Armored Tears Read online




  Armored Tears

  by Mark Kalina

  Copyright 2015, Mark Kalina

  All rights reserved.

  This is a work of fiction. The names, places, characters and events portrayed in this book are the products of the author's imagination or else are used fictitiously. Any resemblance to actual persons, living or dead, or to any organization, group, event or location is entirely coincidental.

  Acknowledgements:

  — Much thanks to George H. Hepker, for his work in editing. He found many mistakes, typos and bits of confused phrasing.

  — Likewise, a huge "thank you" to Douglas D. Collins, for invaluable help with formatting, editing and feedback.

  Any mistakes remaining are the author's own fault and persist in spite of George's and Doug's good work. Without their help, there would be a lot more mistakes.

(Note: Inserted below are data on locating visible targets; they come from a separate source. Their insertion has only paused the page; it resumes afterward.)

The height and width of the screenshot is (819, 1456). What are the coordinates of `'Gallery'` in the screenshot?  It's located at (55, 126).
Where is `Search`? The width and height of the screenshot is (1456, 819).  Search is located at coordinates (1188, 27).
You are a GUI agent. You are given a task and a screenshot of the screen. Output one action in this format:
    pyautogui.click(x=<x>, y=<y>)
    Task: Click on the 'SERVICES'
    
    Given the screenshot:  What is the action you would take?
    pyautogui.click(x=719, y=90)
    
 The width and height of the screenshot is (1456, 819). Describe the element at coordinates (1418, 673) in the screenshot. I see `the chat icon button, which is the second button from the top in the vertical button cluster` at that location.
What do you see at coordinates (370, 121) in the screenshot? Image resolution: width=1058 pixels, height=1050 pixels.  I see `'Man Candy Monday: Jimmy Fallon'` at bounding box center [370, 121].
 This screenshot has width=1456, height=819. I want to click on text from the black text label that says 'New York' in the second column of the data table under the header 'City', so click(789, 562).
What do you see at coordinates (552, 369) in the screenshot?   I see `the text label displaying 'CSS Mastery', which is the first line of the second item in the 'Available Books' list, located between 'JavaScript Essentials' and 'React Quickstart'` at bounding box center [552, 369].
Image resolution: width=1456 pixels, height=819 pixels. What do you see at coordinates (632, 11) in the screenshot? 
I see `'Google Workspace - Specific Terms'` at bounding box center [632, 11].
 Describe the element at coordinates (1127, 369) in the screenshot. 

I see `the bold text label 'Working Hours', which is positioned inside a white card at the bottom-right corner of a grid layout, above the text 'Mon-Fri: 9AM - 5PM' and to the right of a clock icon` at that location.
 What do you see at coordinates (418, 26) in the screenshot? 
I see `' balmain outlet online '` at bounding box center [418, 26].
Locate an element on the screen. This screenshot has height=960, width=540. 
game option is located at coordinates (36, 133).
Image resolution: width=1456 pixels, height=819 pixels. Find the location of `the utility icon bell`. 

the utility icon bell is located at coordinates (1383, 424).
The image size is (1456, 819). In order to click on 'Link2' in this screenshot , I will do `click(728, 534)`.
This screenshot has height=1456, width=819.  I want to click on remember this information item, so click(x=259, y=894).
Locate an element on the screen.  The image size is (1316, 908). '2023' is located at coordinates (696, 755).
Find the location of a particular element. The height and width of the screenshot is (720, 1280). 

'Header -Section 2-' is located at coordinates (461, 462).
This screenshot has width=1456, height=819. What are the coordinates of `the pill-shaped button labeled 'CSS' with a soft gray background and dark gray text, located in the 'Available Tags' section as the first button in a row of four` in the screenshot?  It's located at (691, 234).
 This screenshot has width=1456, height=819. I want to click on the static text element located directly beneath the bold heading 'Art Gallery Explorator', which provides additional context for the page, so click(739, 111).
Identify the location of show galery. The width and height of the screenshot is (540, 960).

  — The cover art was created by Murry Lancashire, whose fine artwork can be found online at http://muzzoid.deviantart.com. Mr. Lancashire was a pleasure to do business with and created what I think is a very nice cover.

  Contents:

  Acknowledgements

  Chapter_1

  Chapter_2

  Chapter_3

  Chapter_4

  Chapter_5

  Chapter_6

  Chapter_7

  Chapter_8

  Chapter_9

  Chapter_10

  Chapter_11

  Chapter_12

  Chapter_13

  Chapter_14

  Chapter_15

  Chapter_16

  Chapter_17

  Chapter_18

  Chapter_19

  Chapter_20

  Chapter_21

  Chapter_22

  Chapter_23

  Chapter_24

  Chapter_25

  Chapter_26

  Chapter_27

  Chapter_28

  Chapter_29

  Chapter_30

  Chapter_31

  Chapter_32

  Chapter_33

  Chapter_34

  Appendix_1

  Appendix_2

  Appendix_3

  Appendix_4

  Appendix_5

  1.

  Major General Jose Salvator Bannerman of the United Earth Nations Peace Force watched from the passenger seat of his new Benz-Maybach S1000 staff car as the looming edifice of the gate building grew closer and closer. It was deceptive, the size of the thing. The gate building was a dull gray concrete dome built on a vast scale. At 200 meters tall and 400 meters across at ground level, it was one of the largest man-made structure on the surface of the Earth. True, the tallest skyscrapers reached up more than a kilometer, but they were nowhere near as massive as the gate dome.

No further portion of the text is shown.